Malignant cell characterization via mathematical analysis of bio impedance and optical properties.

Diagnosis in the early stage of breast cancer is crucial for the onset of preliminary treatment. Non-radiative bioimpedance measurement in the microwave frequency range can contribute to electrode-medium interface error and the malaise of electrode placement on the patient to take measurements. These reasons account for alternate diagnosis procedure and improved reliability of retrieved mensuration. Non-invasive optical diagnosis in the near infra-red (NIR) and visible light of the electromagnetic range is the shifting paradigm for healthcare diagnosis. An accurate quantitative measurement is unparalleled to circumvent false positives.
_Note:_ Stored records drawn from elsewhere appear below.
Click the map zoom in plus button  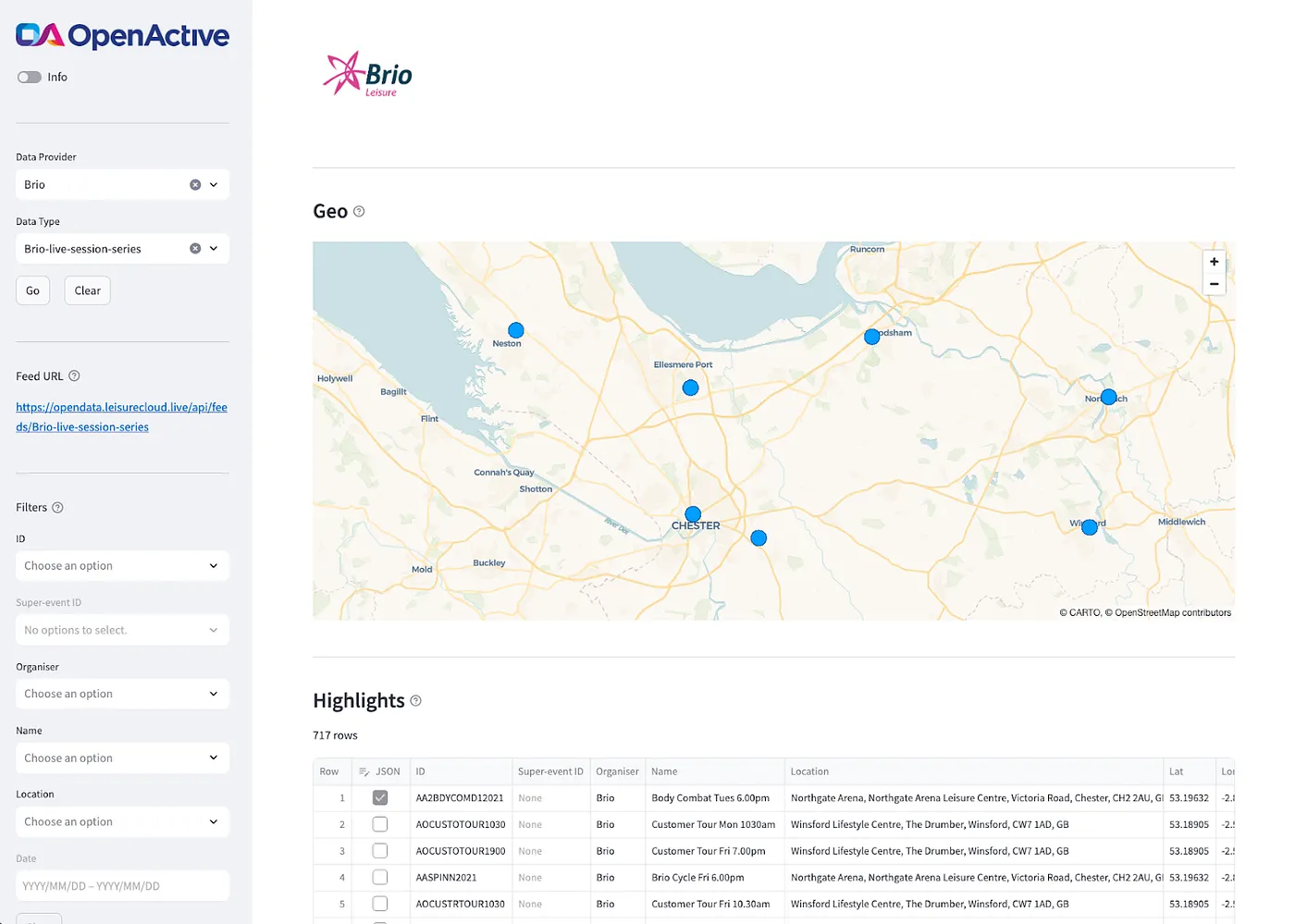pyautogui.click(x=1214, y=262)
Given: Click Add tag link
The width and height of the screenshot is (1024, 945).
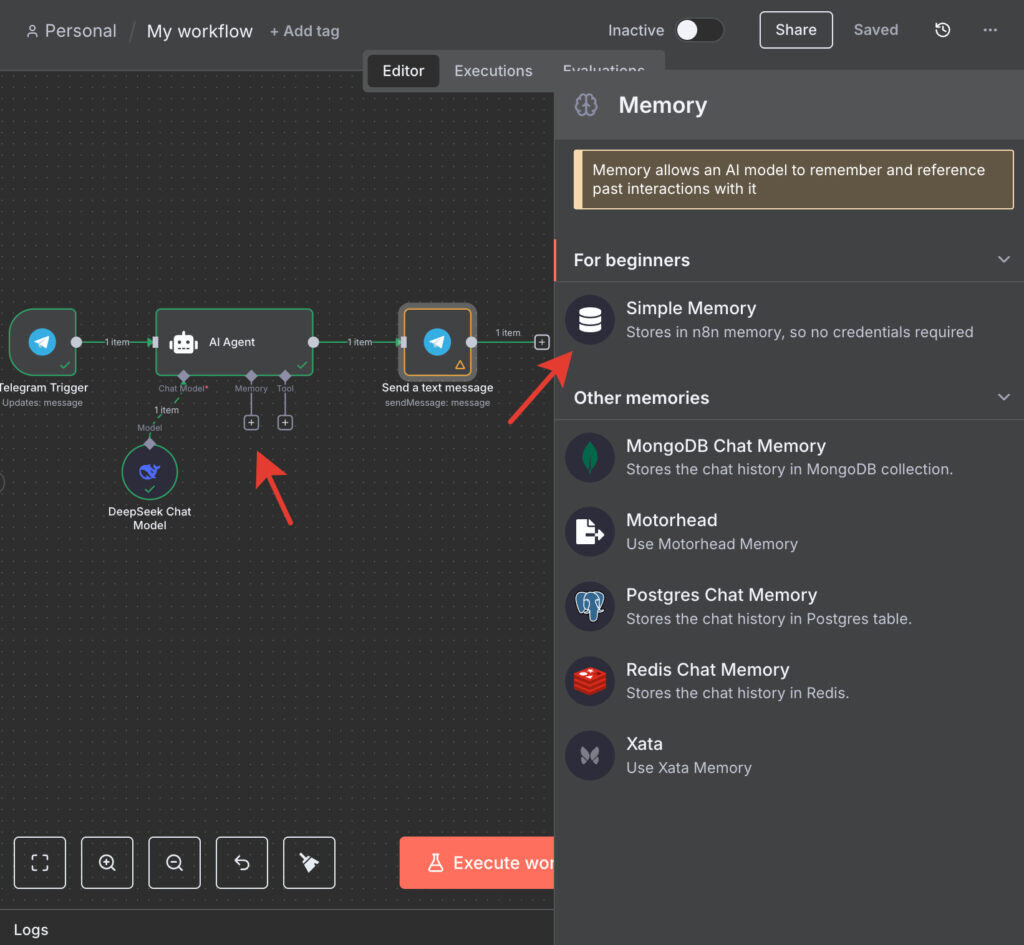Looking at the screenshot, I should click(x=305, y=31).
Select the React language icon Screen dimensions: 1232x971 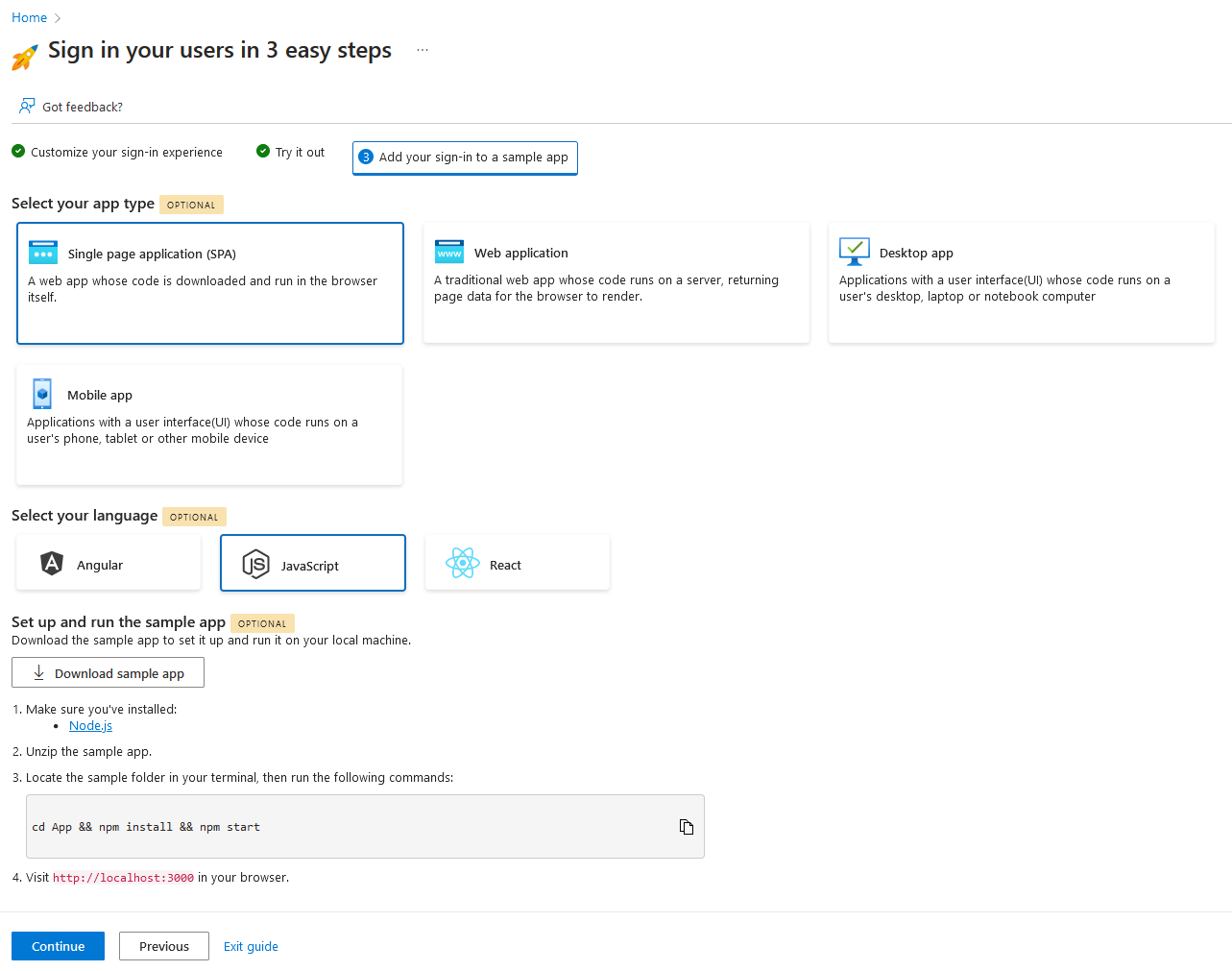point(464,564)
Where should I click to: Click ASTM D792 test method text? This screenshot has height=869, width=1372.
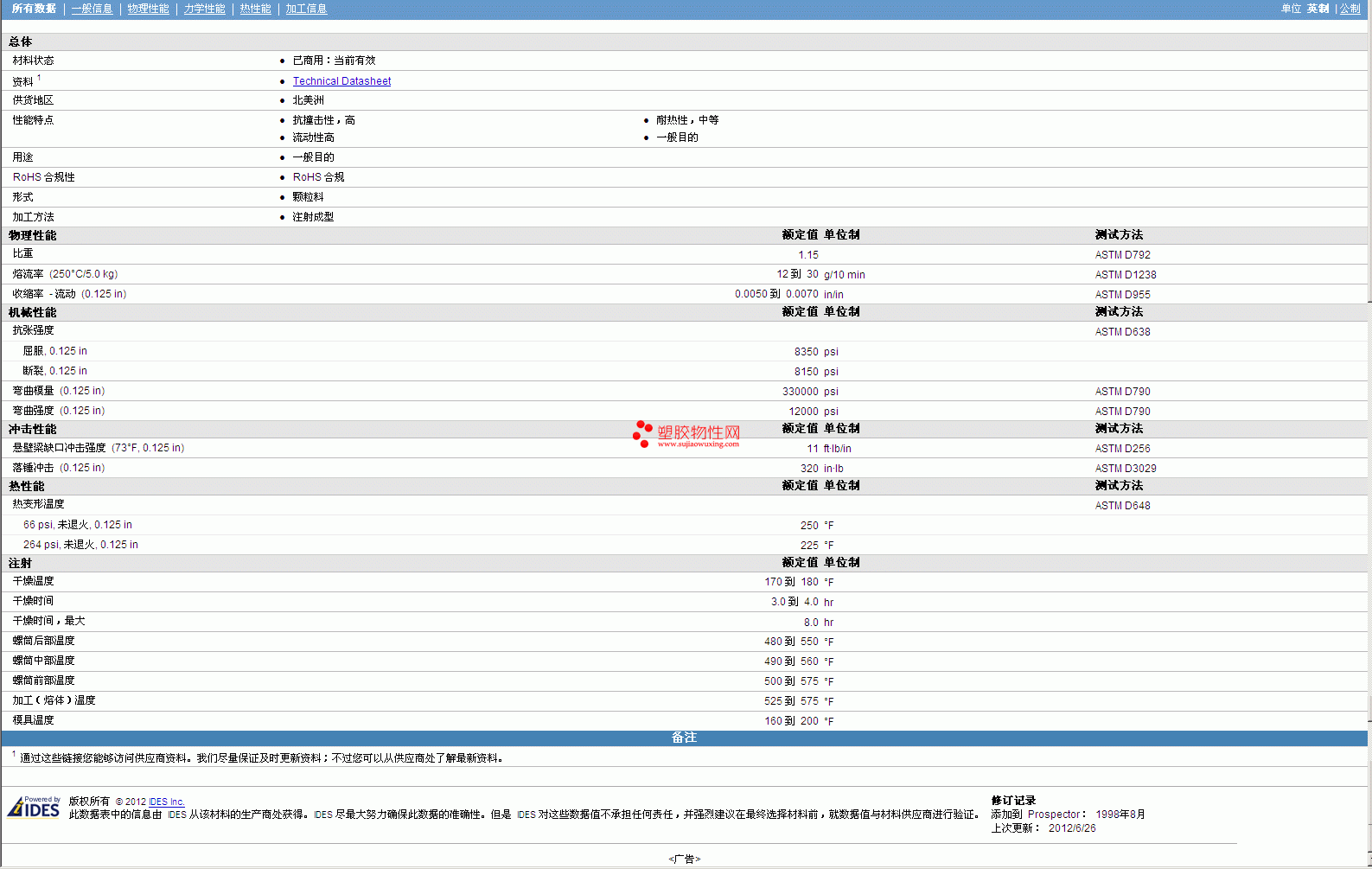point(1122,255)
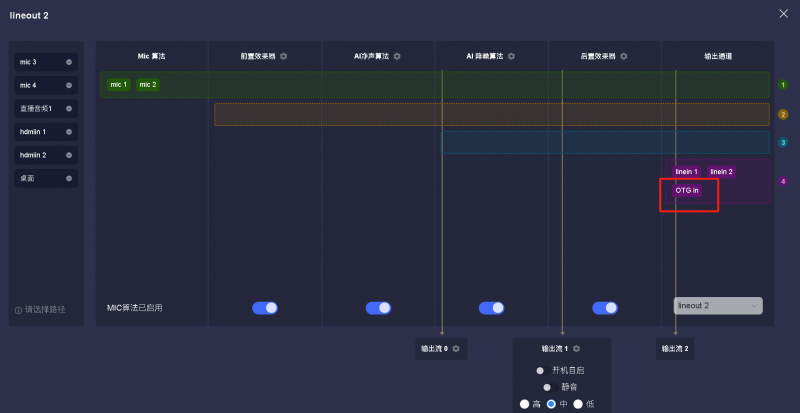
Task: Expand the lineout 2 dropdown
Action: (718, 306)
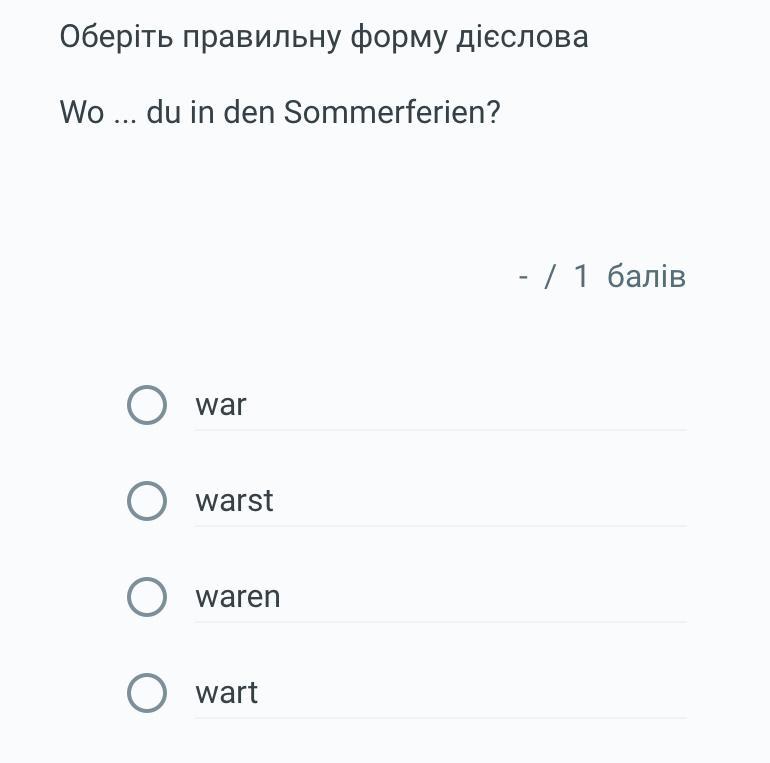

The focus of this paper is to perform quantitative mathematical analysis for bioimpedance and optical properties for sample breast cancer cells for meticulous interpretation of malignant cell diagnosis. The analytical solution of the Cole-Cole plot, relaxation frequency, and capacitance measurement showed reliability with previous experimental findings. The dissimilitude of the frequency-dependent refractive index measurement of the malignant and healthy cell can be used by clinicians for pronouncement. The diffusion theory is also used to interpret the pathlength of the source light particle and the absorption property of the malignant cell. The synergistic analytical solutions of the bioimpedance and optical parameters can be used by licensed Physicians or Clinical Practitioners (CP) to meticulously interpret the diagnosis result. The quantitative parameters obtained from the dispersed bandwidth range from microwave to visible light offers a comprehensive understanding of the biophysical properties of the malignant cell.